Harriet Wynder’s Uninhabitable also enters dystopian territory. Violet (Corrina Buchan) enters Ned’s house gasping, reaching for an oxygen cylinder. Ned (Parys Jordan) stands, impassive, as Violet launches into a monologue about her journey here and her efforts to remember what things were like before (an unspecified apocalyptic event). At the back of the stage, there is a body in the bed – it is Ned’s daughter Olivia, who has just died. Wynder’s script effectively withholds information. However, I would have liked to see some details about the play’s world clarified (like the specifics of the death arrangements, for example), which might come out more obviously in the full-length version. Director Charlotte Vickers’ use of space – bringing Ned and Violet upstage, partly hidden by a screen, to discuss what to do with Olivia’s body – conveys the emotional depth of the scene between Ned and Violet, when he seems to let his guard down for a moment.
With only two characters on a bare stage, Jasmin Mandi-Ghomi’s play, Allah in the Walls, might at first seem understated. However, the extract, performed with nuance by Milly Blue and Tina Chiang and directed by Charlotte Vickers, subtly evokes a relationship that the two characters are still in the process of working out. The characters circle carefully around each other in conversation, neither wanting to make the first avowal of affection in case it is not reciprocated by the other. The stakes seem particularly high because they are both women, so as well as trying to discern attraction, they are also trying to work out each other’s sexual orientation. The conversation about religion at the start of the extract is not returned to, but it would be interesting to see how the theme plays out in the play as a whole.
The final piece of the night, Matthew Ingram’s The House of Sappho, is ostentatiously spectacular, making use of the entire company of actors, fabulous costumes and a hot pink lighting design. In Ingram’s imagining, The House of Sappho is a brothel and Sappho is the madam, providing a haven for queer people on the margins of the 1990s. Director Jonty Weston handles the play’s stylistic shifts from epic poeticism to police procedural with confidence, though it seems a little strange for the play neither to represent Sappho as a poet or a lesbian. For me, the tonal shift from the first scene to a choric section listing historic instances of homophobia also did not seem to have been fully worked out yet. However, it does suggest an exhilarating ambition of form.

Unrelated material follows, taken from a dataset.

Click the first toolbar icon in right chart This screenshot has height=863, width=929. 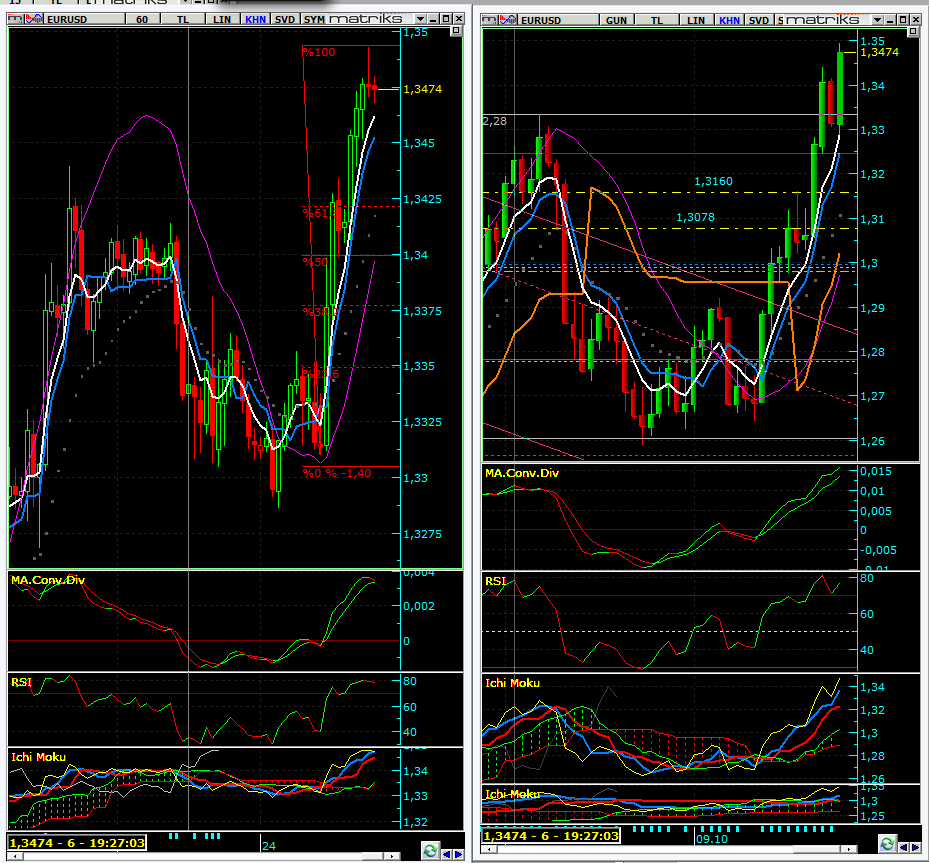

The sheer range of style and subject matter of these extracts is testament to the individuality of the playwrights’ voices, nourished by the Catalyst process and the professionalism of the performers and directors. I’m looking forward to watching the full-length plays!
Alchymy 2019 took place from 12 – 14 April 2019. The festival was made possible thanks to the generous support of Arts Council England, King’s Hall Trust for the Arts and St Edward’s School.